Yes. It is nice. It’s a nice idea for how to live your life. It’s also super useful for learning how to face your fears as an actor.

(FYI it is apparently an excerpt from Light is the New Black: A Guide to Answering Your Soul’s Callings and Working Your Light by Rebecca Campbell.) 

I’m not talking about ‘stage fright’. I consider stage fright to be another kettle of fish, where you are struggling with an extreme fear, which might manifest physically (vomiting, shakes, shortness of breath, etc) and actually stop you going on stage. Here I’m talking about milder anxieties, which won’t stop you performing, but are still significant and will hold you back from me being the best actor you can be. And most actors have them, particularly when you first start out.

Here are some anxieties that I’ve heard over the years:

“I hope I don’t stuff up my lines.”

“I hope they can hear me in this big space.”

“I hope the audience is nice.”

“I hope I look like I know what I’m doing…”

And so many more.

Often these thoughts are not just subconscious, but regularly vocalised in rehearsal or backstage. While it’s normal to have these thoughts, they are generally not helpful to you or anyone around you. You need to learn to kick them to the kerb as soon as possible. You probably know that – but it’s often it’s hard to gain control over these negative thoughts.

Personally, I have learned to face my fears in two major ways.

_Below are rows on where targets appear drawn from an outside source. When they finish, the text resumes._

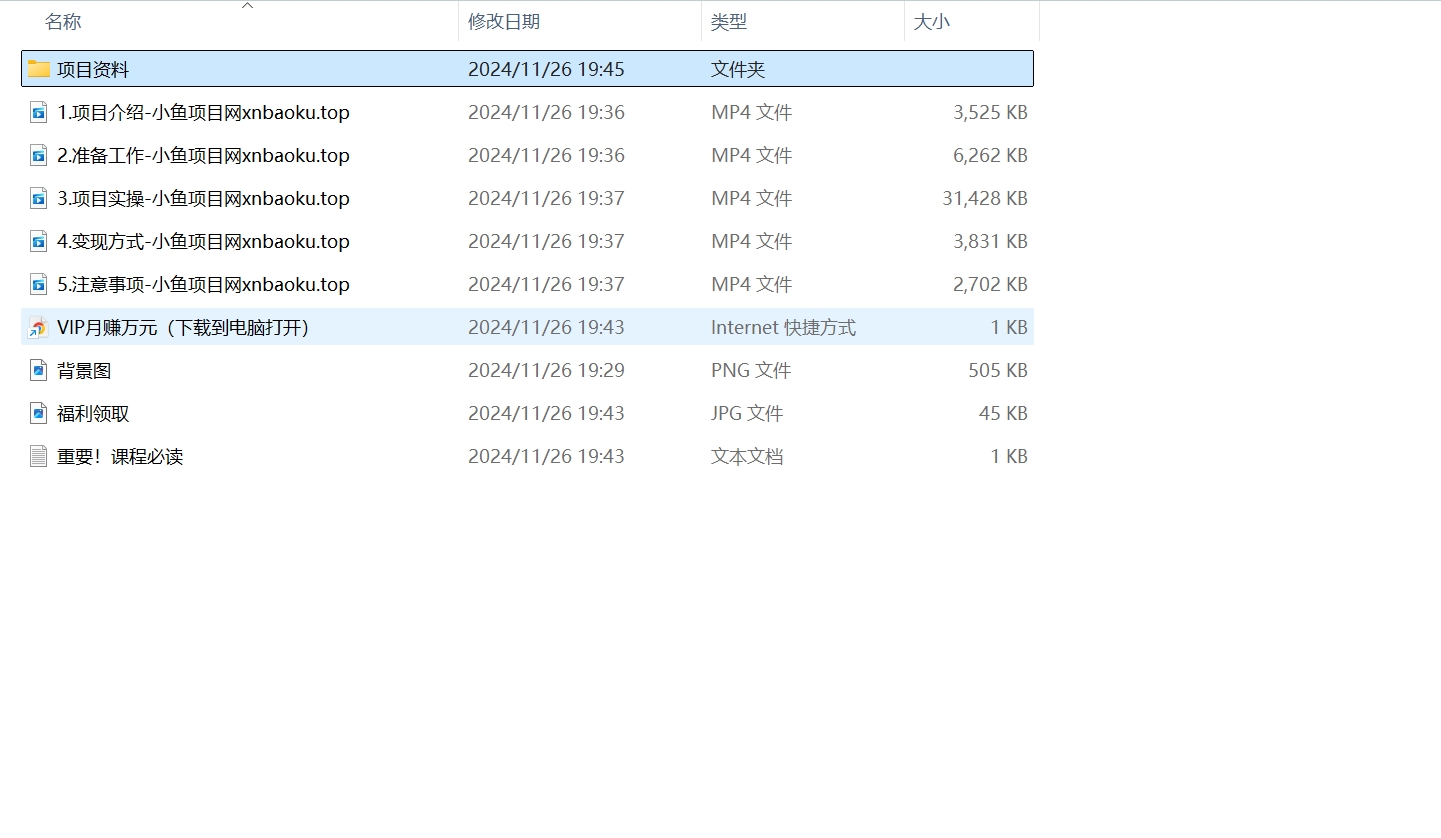Image resolution: width=1441 pixels, height=838 pixels.
Task: Click the MP4 icon for 5.注意事项
Action: coord(39,284)
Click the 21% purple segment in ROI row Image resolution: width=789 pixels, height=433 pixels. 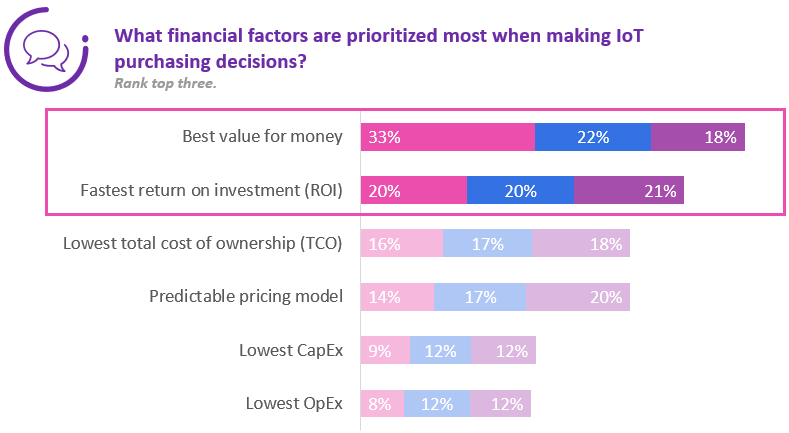pyautogui.click(x=629, y=190)
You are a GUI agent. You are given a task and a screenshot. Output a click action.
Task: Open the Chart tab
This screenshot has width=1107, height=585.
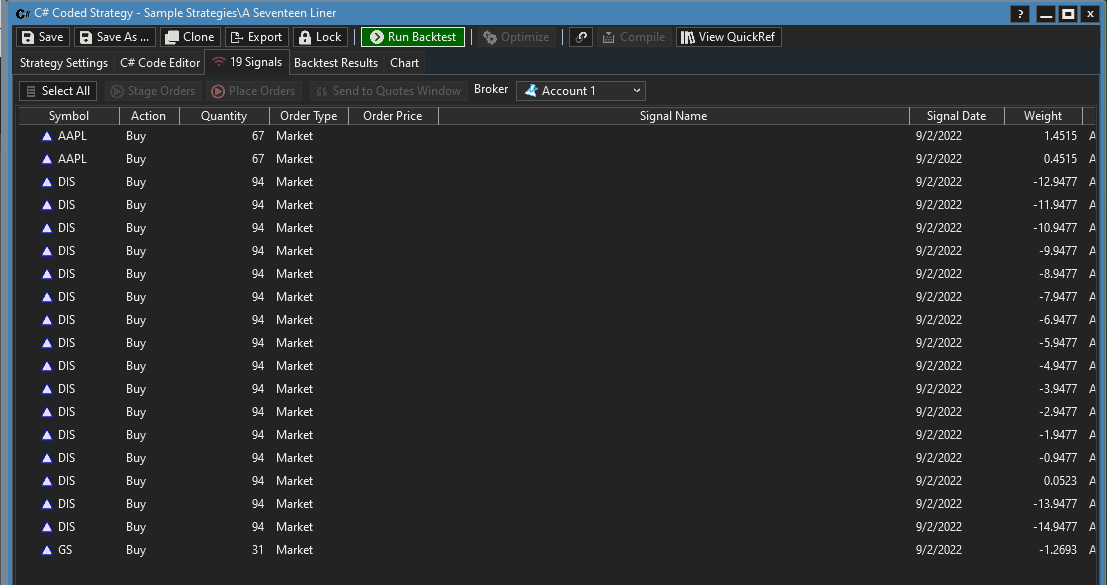click(x=405, y=63)
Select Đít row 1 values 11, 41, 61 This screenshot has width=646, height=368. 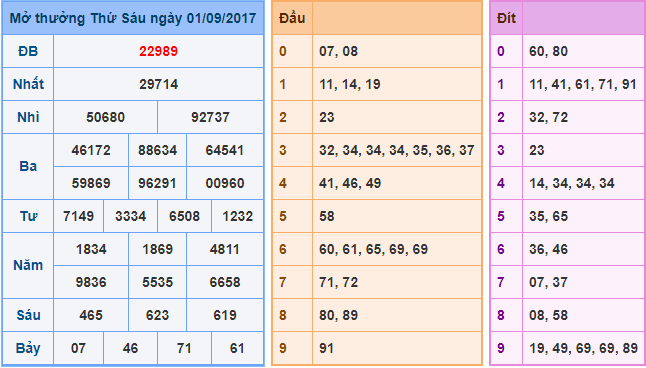(583, 84)
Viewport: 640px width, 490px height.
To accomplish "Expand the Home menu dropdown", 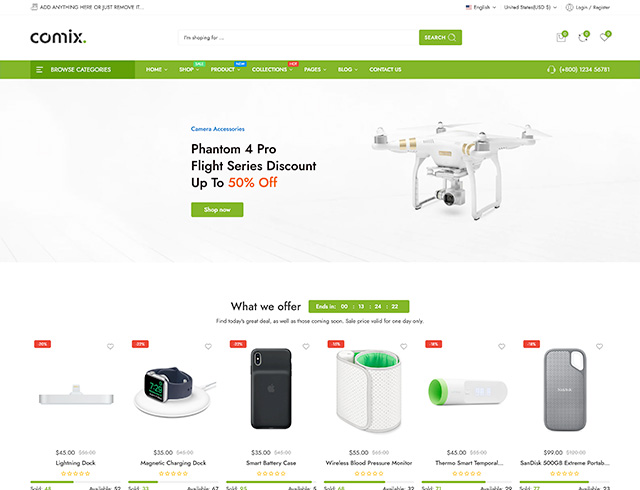I will pyautogui.click(x=157, y=70).
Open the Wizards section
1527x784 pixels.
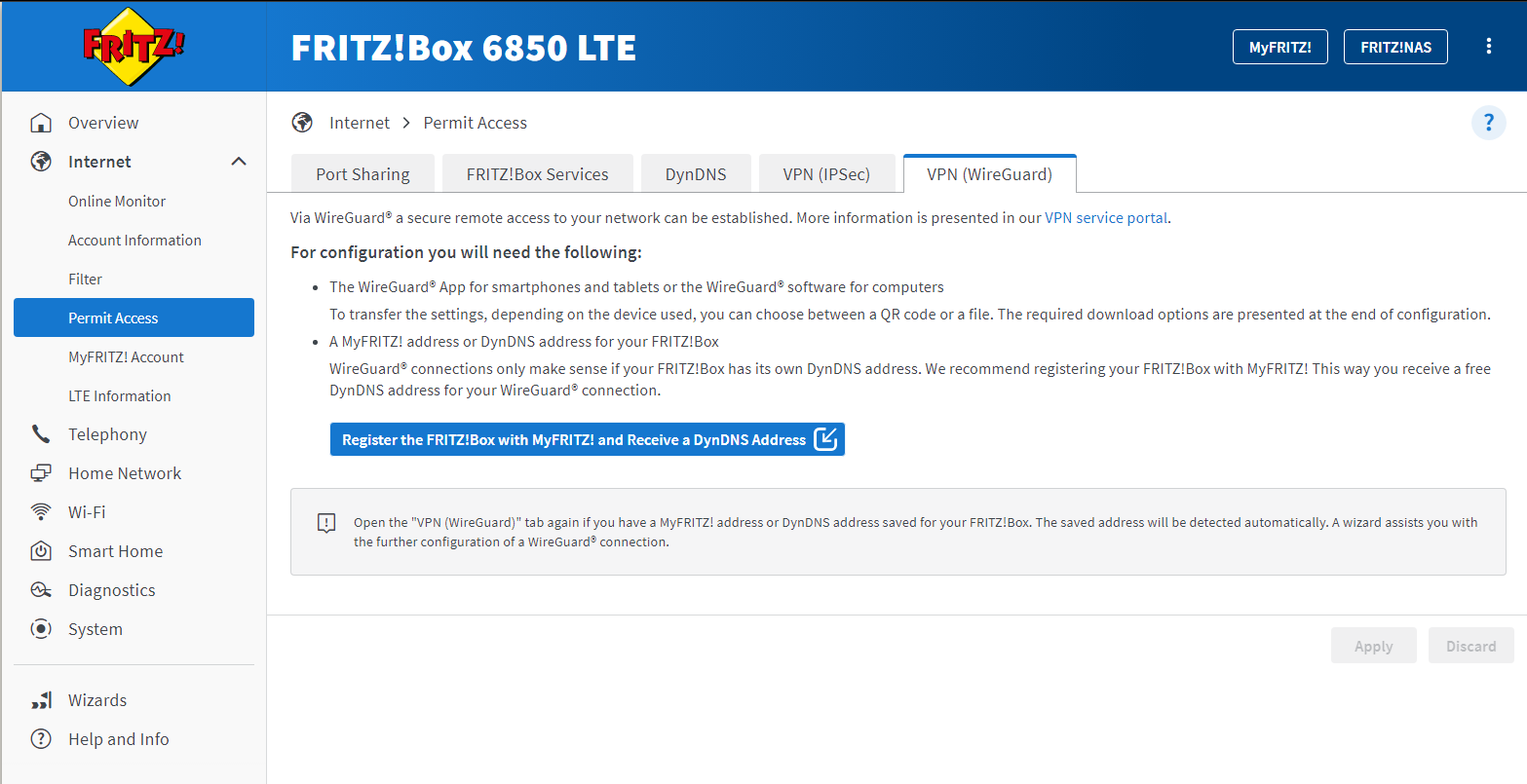pyautogui.click(x=97, y=700)
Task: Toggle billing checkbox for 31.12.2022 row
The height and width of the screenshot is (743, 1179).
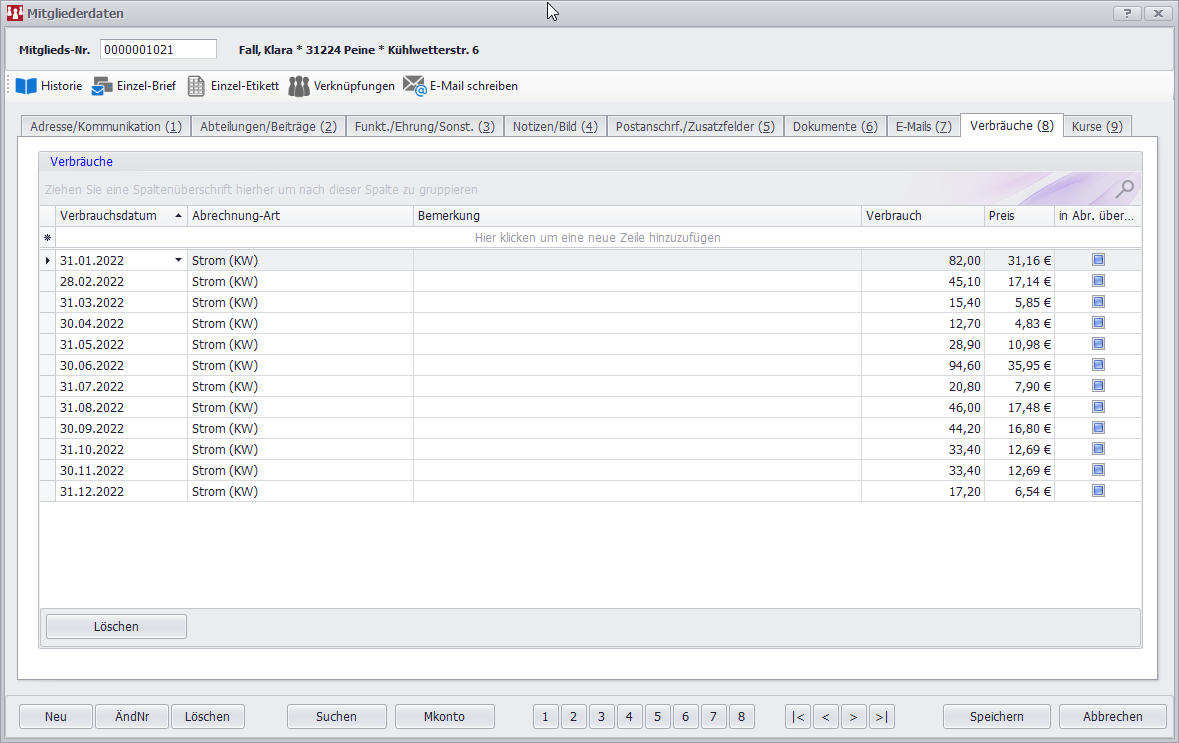Action: [x=1098, y=491]
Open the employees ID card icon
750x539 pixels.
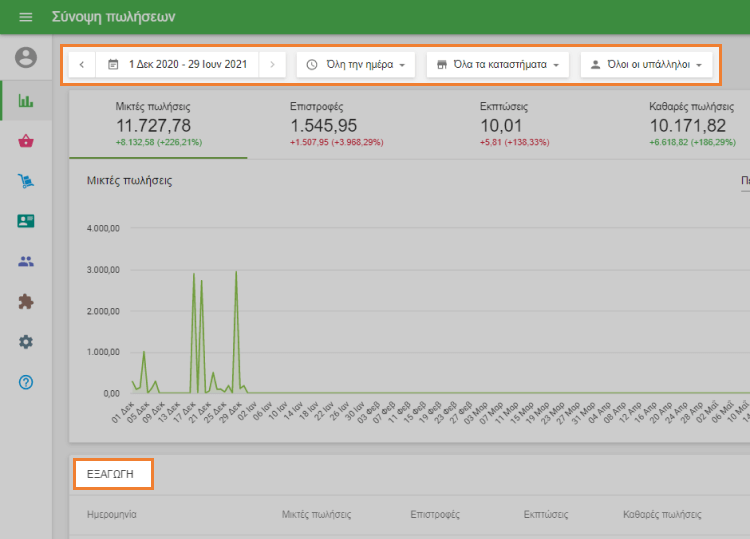26,221
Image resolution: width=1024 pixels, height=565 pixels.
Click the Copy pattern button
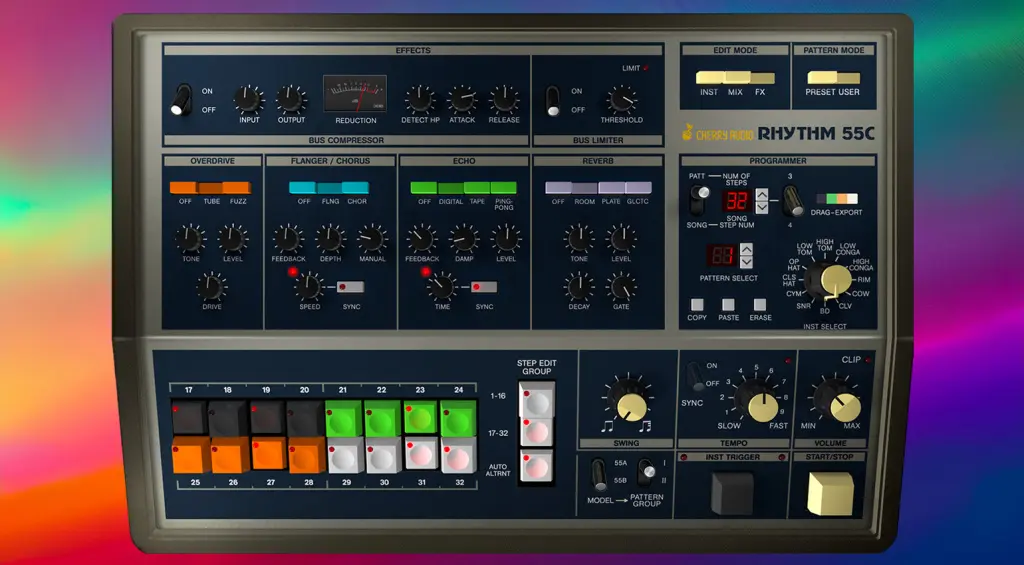coord(697,305)
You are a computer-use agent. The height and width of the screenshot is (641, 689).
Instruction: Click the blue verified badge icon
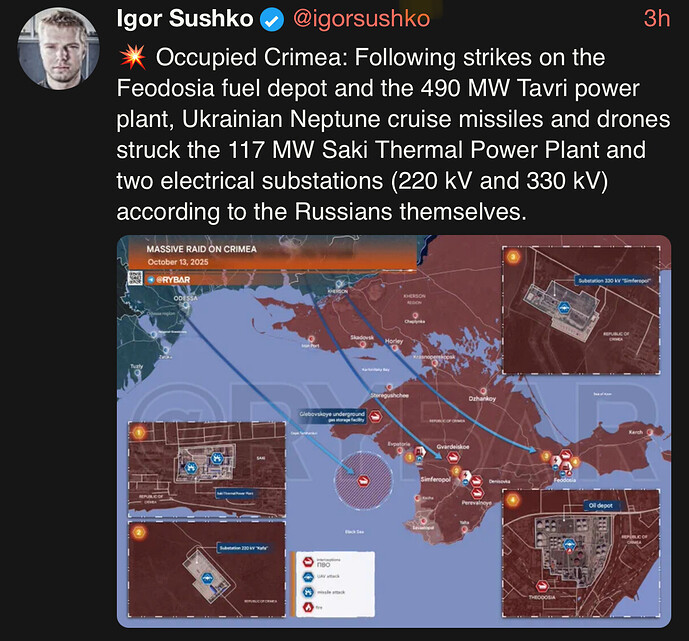pos(272,19)
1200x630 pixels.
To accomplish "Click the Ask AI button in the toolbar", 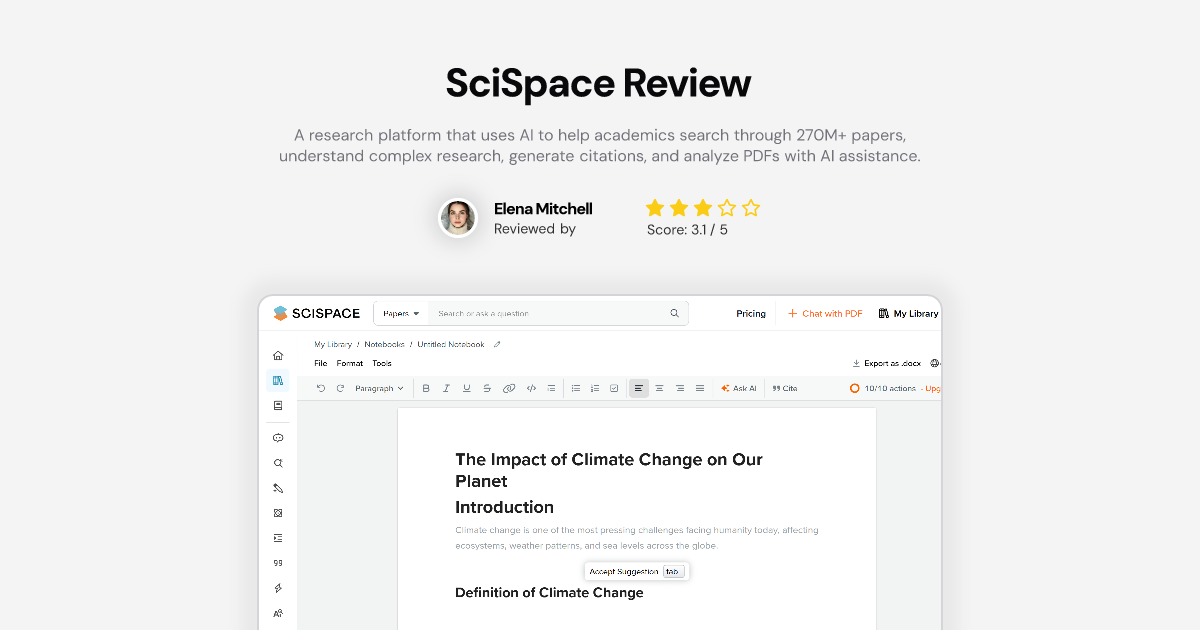I will pyautogui.click(x=738, y=388).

  1. You are not for everyone
    Just like the little excerpt above, it’s helpful to remember that you are not for everyone. Every time you perform, there will be someone in the audience who thinks you’re rubbish. If you’re performing in a small theatre, you might even be able to see them scowling at you or yawning during your big moment. You need to know that just because someone thinks you’re a crap actor, it DOESN’T MEAN YOU ARE A CRAP ACTOR. Even if this person is important, like a casting director or a drama school teacher or a famous actor. Art is subjective, which means some people will like what you do, and some won’t. Get used to it now and feel the freedom that comes with it.
  2. You have the right to be here
    I’ve noticed that for many actors, when they first start out, there is a sense of ‘waiting for permission’. Waiting for a sign that they are good enough at acting to actually pursue it as a career. This permission might come from getting a big role, a great review, an award, or acceptance to drama school. But you need to know – you may never get an obvious sign. For many actors, it takes years to get that kind of recognition – or it may never come at all. This industry is full of actors wanting that recognition, and to a certain extent it’s a roll of the dice whether you get it or not. So how long are you going to wait?
    Give up on waiting for someone to tell you that you are a good actor and start believing that you have as much right to be on that stage as any other actor. It doesn’t actually matter how good you are or how many awards you get. You have the right to pursue your dreams. Learn this now and don’t hold back.

I hope you are brave and can remind yourself of these positive concepts every time you audition or perform. I’d love to hear from you about what works for you – have you found your own way of facing your fears?